Carrier IQ Admits Holding ‘Treasure Trove’ of Consumer Data, But No Keystrokes

MOUNTAIN VIEW, California — An embattled phone-monitoring software maker said Friday that its wares, secretly installed on some 150 million phones, have the capacity to log web usage, and to chronicle where and when and to what numbers calls and text messages were sent and received.

The Carrier IQ executives, speaking at their nondescript headquarters in a residential neighborhood in the heart of Silicon Valley, told Wired that the data they vacuum to their servers from handsets is vast — as the software also monitors app deployment, battery life, phone CPU output and data and cell-site connectivity, among other things. But, they said, they are not logging every keystroke as a prominent critic suggested.

The data, which gets downloaded from consumers’ phones roughly once a day, is encrypted during transit and also provided  to carriers to enhance the “user experience,” these executives said.

“We do recognize the power and value of this data,” Andrew Coward, the chief marketing officer, said. “We’re very aware that this information is sensitive. It’s a treasure trove.”

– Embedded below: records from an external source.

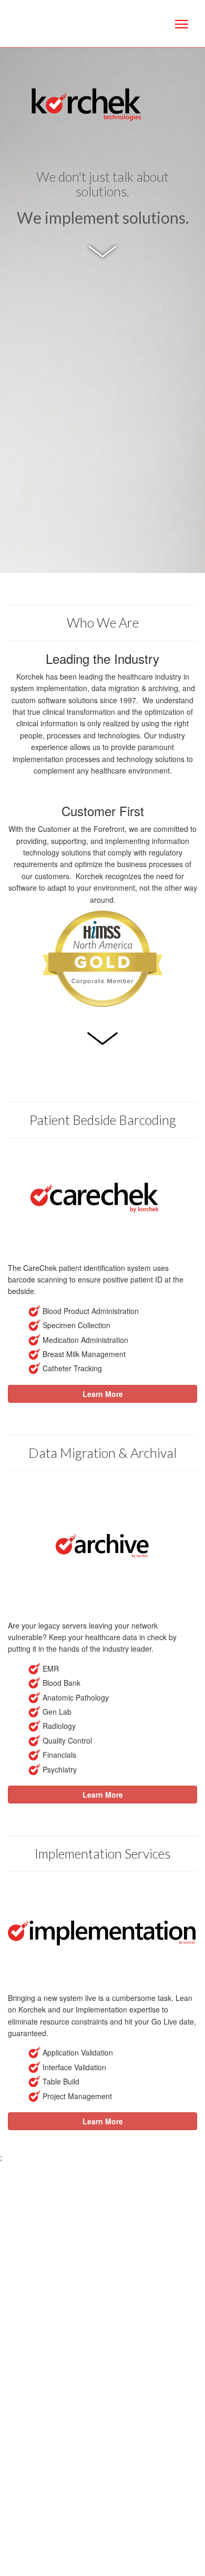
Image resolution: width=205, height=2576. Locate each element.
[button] (102, 1394)
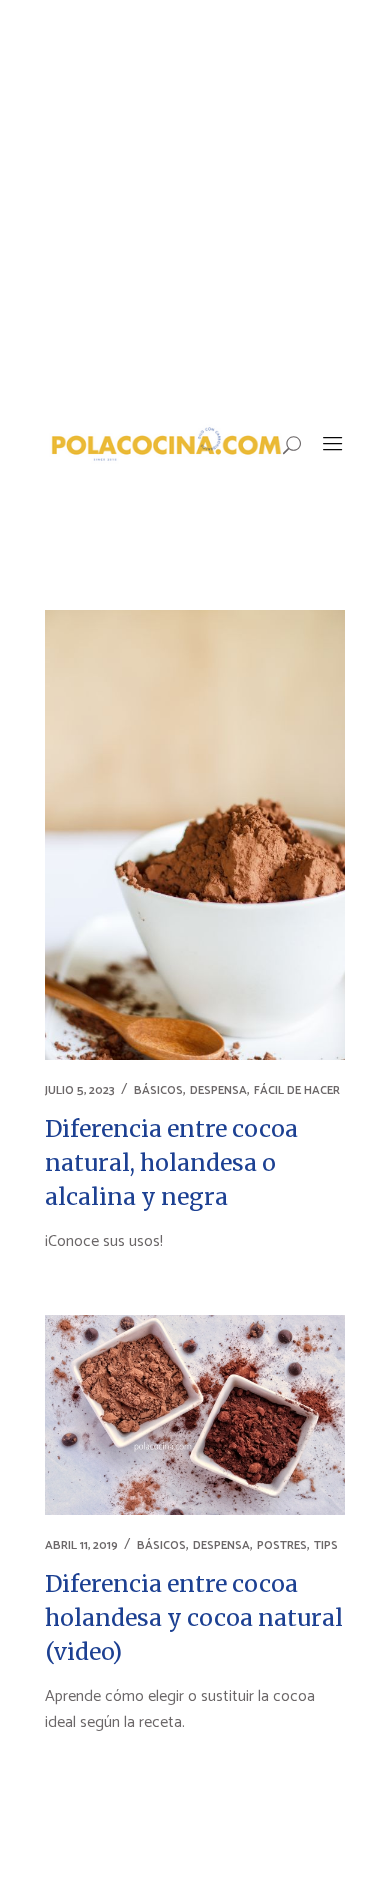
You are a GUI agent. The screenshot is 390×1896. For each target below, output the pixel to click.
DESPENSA (218, 1090)
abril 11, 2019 (81, 1545)
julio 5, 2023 (80, 1090)
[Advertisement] (195, 205)
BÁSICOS (158, 1090)
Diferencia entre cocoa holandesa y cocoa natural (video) (194, 1617)
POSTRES (282, 1545)
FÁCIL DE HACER (297, 1090)
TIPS (326, 1545)
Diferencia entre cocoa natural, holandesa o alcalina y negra (171, 1162)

Carrier IQ came under intense scrutiny the last few days after a Connecticut-based Android developer posted a YouTube video showing the software has enormous access to usage information, and claiming that it logs a user’s every keystroke.  The company was hit with privacy lawsuit on Friday. What’s more, Democratic Senator Al Franken demanded answers, asking Carrier IQ’s chief executive Larry Lenhart whether Carrier IQ was vacuuming to Carrier IQ’s servers every stroke and communication.

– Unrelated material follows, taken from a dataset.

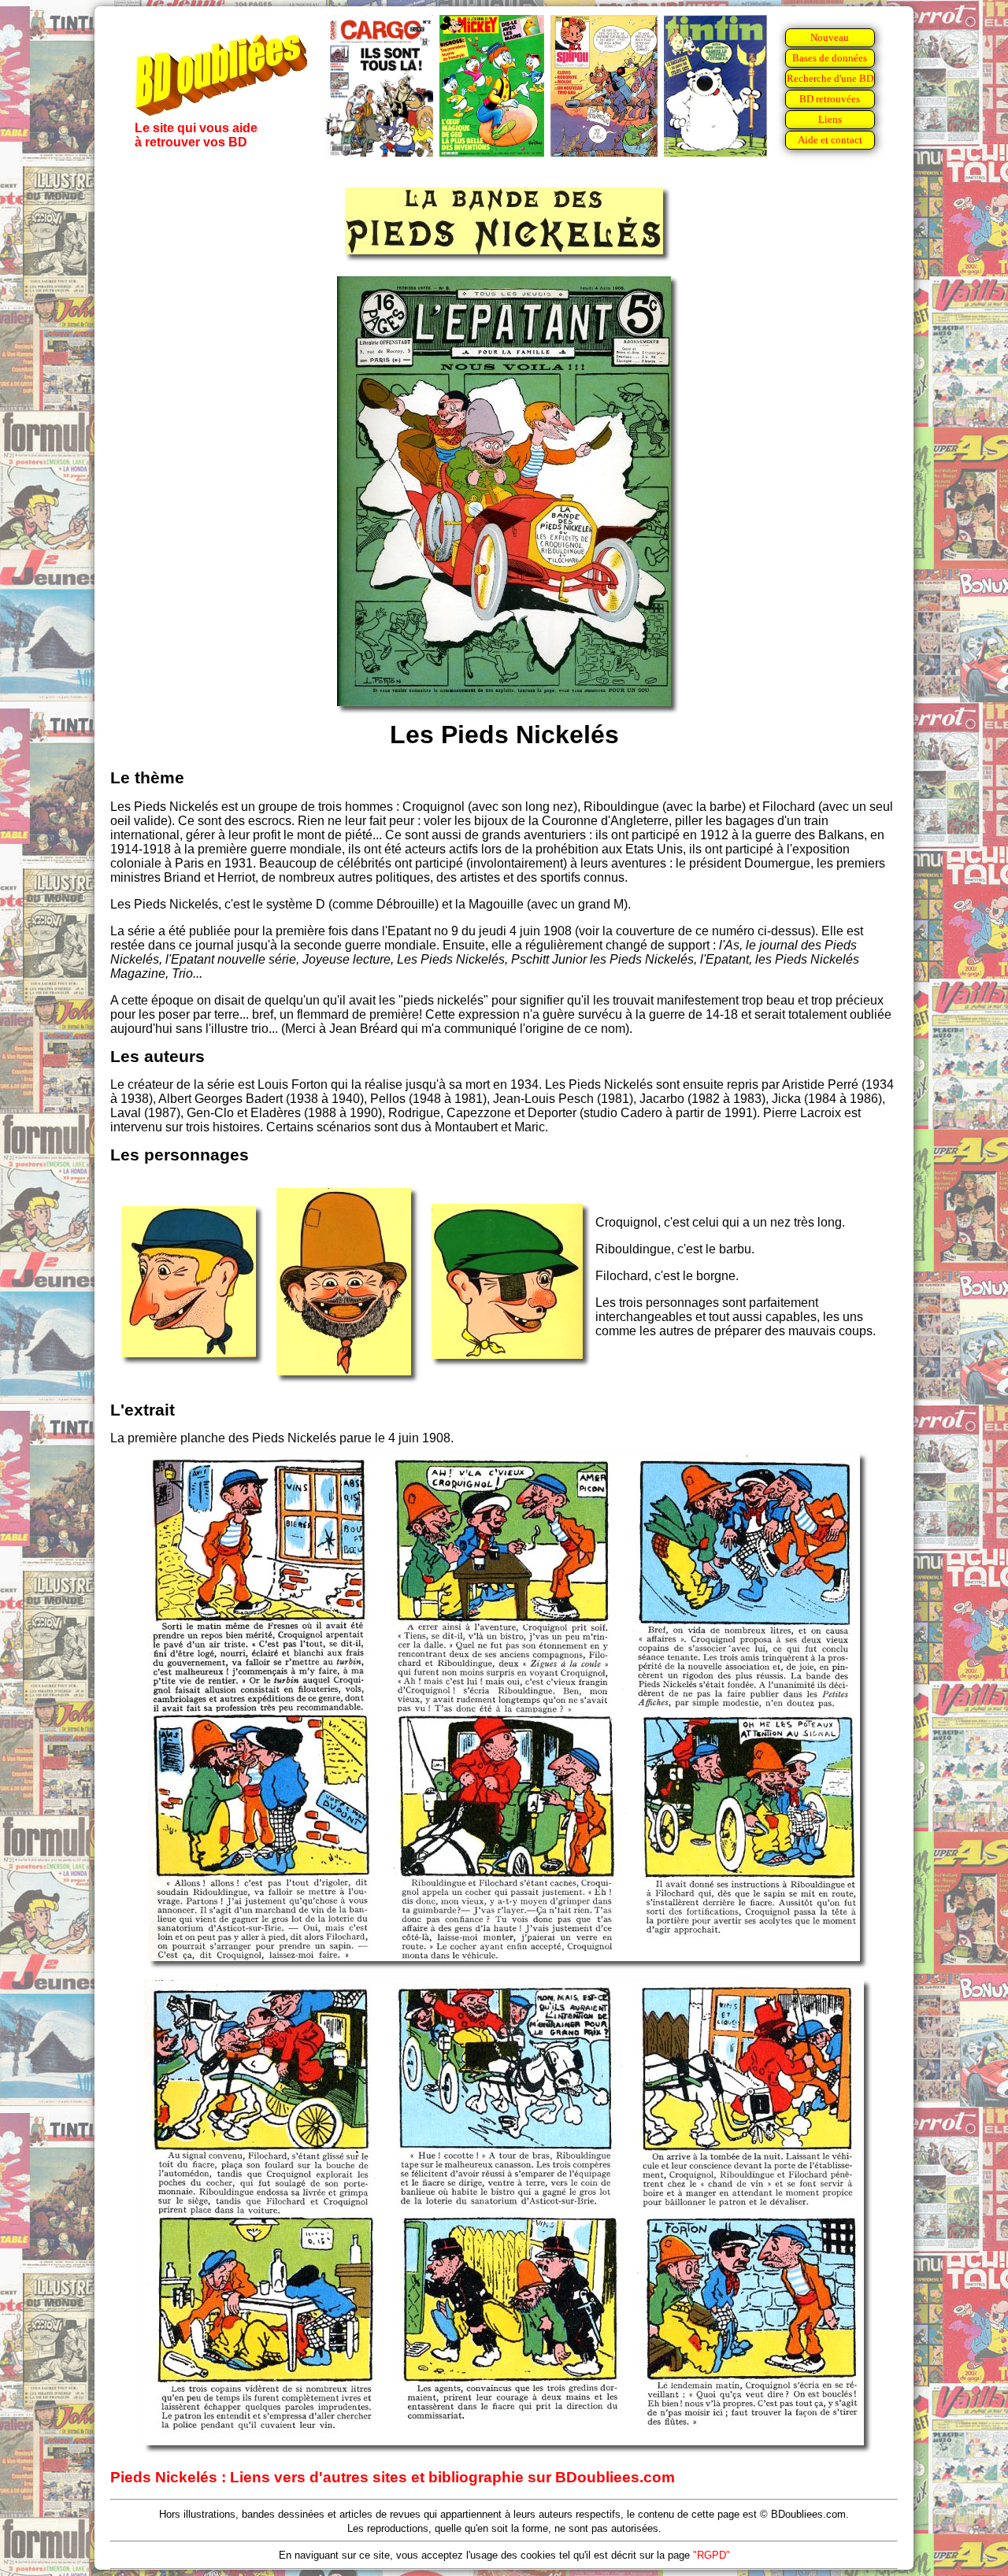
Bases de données (829, 58)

Company executives invited Wired to Carrier IQ offices Friday to debunk the keystroke logging claim. Coward also emphasized that the software does not know the content of websites or apps or text messages or phone calls, but acknowledged that it does transmit website addresses to some carriers as a diagnostic tool.

“We’re seeing URLS and we can capture that information,” Coward said during the two-hour interview.

He said that the information is useful for users who call the phone company complaining, for example, that Facebook won’t load.The carrier’s operator, he said, might tell the complaining customer that the reason it won’t load is because the customer is misspelling “Facebook.”

“They could say, ‘Facebook is spelled F-A-C-E-B-O-O-K,’” he said. “We certainly recognize that as a future thing for advertising, clearly having that information from a marketing perspective is very interesting.”

Since the company is getting the URLs from the phone, they are able to record encrypted search terms such as https://www.google.com/#hl=en&sugexp=ppwe&cp=3&gs_id=p&xhr=t&q=abortion+clinics. By contrast, your carrier, which sits between you and the internet, would normally only see https://www.google.com/ — for encrypted searches.

Not all Carrier IQ’s customer carriers choose to turn on the “record the urls” function, but some do. How much data is sent to each carrier depends on how much they want. Some carriers might want the text-message data, for example, only when certain conditions are met, such as when a text doesn’t go through to the intended recipient.

The company holds onto the data for 10 to 30 days, depending on the carrier.

Coward said he was not aware of any carriers selling the data it collects on their behalf to third-party marketers. He said Carrier IQ “has no rights to the data collected.”

The software runs hidden from users, who generally can’t find it or uninstall it without very sophisticated knowledge or by switching out the operating system by “rooting” their phone and flashing an alternative operating system. While legal, rooting almost always voids a phone’s warranty.